As a sidenote, Ashton Applewhite, activist against ageism and author of “This Chair Rocks: A Manifesto Against Aging,” is at odds with the “silver tsunami” term. As though baby boomers, in tsunami-like fashion, are going to “strike without warning” and “suck all our resources out with them.” She suggests our aging population is actually more of a well-documented “phenomenon” that is “washing gently across a flood plain.” Because it’s not entirely accurate to generalize an entire generation’s behaviors.
THE TIMES, THEY ARE A-CHANGIN’
Whatever you prefer to call the aging patient demographic most referenced with post-acute care, there are several other important factors to consider when framing solutions:
- The U.S. Census, in its 2017 National Population Projections, says that by the year 2030, all baby boomers will be older than 65. This means one out of every five Americans will be of retirement age, and that older people could outnumber children for the first time in U.S. history.
- Grown children have been identified as the single greatest source of care for aging Americans by the AARP.
- However, baby boomers have fewer children than the generations before them.
- In fact, caregiver ratios may be cut in half between now and 2030 (seven potential caregivers for each person 80+ will become closer to four).
- And, boomers live farther apart from their children than did previous generations.
- More boomers are also living alone, thanks to divorce rates.
The data around our aging population’s evolving ecosystem is practically screaming how imperative it is for health care IT to design solutions that will actually work for seniors.

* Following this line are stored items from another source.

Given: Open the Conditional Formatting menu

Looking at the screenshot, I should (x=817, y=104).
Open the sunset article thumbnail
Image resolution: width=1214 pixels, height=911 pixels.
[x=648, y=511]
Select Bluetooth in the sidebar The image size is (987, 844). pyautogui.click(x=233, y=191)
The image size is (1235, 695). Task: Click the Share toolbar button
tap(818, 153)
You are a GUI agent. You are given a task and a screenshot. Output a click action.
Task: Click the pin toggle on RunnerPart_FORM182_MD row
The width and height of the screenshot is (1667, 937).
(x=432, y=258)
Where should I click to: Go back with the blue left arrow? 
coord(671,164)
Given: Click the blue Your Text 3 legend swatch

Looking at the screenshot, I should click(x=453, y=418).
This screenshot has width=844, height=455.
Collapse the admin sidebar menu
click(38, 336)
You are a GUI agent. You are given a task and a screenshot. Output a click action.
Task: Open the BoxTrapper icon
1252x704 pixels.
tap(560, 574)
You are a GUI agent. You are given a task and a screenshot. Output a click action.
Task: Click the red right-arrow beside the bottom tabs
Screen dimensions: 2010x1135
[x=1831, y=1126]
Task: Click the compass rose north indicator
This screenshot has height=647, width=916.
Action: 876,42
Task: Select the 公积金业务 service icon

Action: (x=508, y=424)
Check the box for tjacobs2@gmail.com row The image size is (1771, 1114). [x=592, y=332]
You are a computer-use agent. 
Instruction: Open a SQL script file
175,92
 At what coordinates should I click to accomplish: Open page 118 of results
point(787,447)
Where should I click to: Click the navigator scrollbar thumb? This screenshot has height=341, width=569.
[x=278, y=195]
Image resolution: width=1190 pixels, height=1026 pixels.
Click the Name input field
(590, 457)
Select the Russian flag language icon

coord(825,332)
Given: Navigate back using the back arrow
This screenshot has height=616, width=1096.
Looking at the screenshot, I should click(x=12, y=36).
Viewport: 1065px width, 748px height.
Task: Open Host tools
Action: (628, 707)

How can we put our best foot forward in the modified landscape that is emerging? And how can we provide seniors with the tools to feel more empowered and in control of their own destinies when it comes to managing their health care?
We already have health care IT data — lots and lots of clinical and non-clinical data. The health care industry just isn’t sharing and utilizing it efficiently enough yet. HiMSS CEO Hal Wolf agrees: “Data is fundamentally useless until you turn it into information.” And we also have to make data more actionable, accessible and engaging to consumers.
Contrary to what pop culture would have us believe, there are some straight-up myths to debunk about seniors’ independent abilities to use technology to this end.
While wearables or AI haven’t fully resonated with seniors yet, there are some interesting products starting to bubble up, like Pillo, the robot which uses facial recognition, machine learning and video to remind about, dispense and reorder meds, and Elliq, the part-robot companion that encourages seniors to “get moving” through online games, with other content and functionality that engages family and friends in the caregiver process.
Time is of the essence
The Society for Post-Acute and Long-Term Care Medicine tells us that not only will one-fifth of the U.S. population soon be 65 or older, but that more than half of these persons are plagued with three or more medical problems. Let’s layer in the fact that four million U.S. adults are homebound, many of whom cannot access primary care — these patients account for around half of the costliest 5 percent of patients — and are therefore more likely to be treated for an acute condition.
Now, whether you view the silver tsunami as a tidal wave force that will necessitate massive health care reform, or more of the gentle wash against a flood plain that Applewhite describes, depends on your perspective. But the path toward solutions seems more clear: we have to address data interoperability, specifically, at an unprecedented pace. And tech tools at the patient level seem to wield tremendous potential for closing the dreaded communication gaps.
Because those riding in on the silver wave are a lot cooler than you may have thought.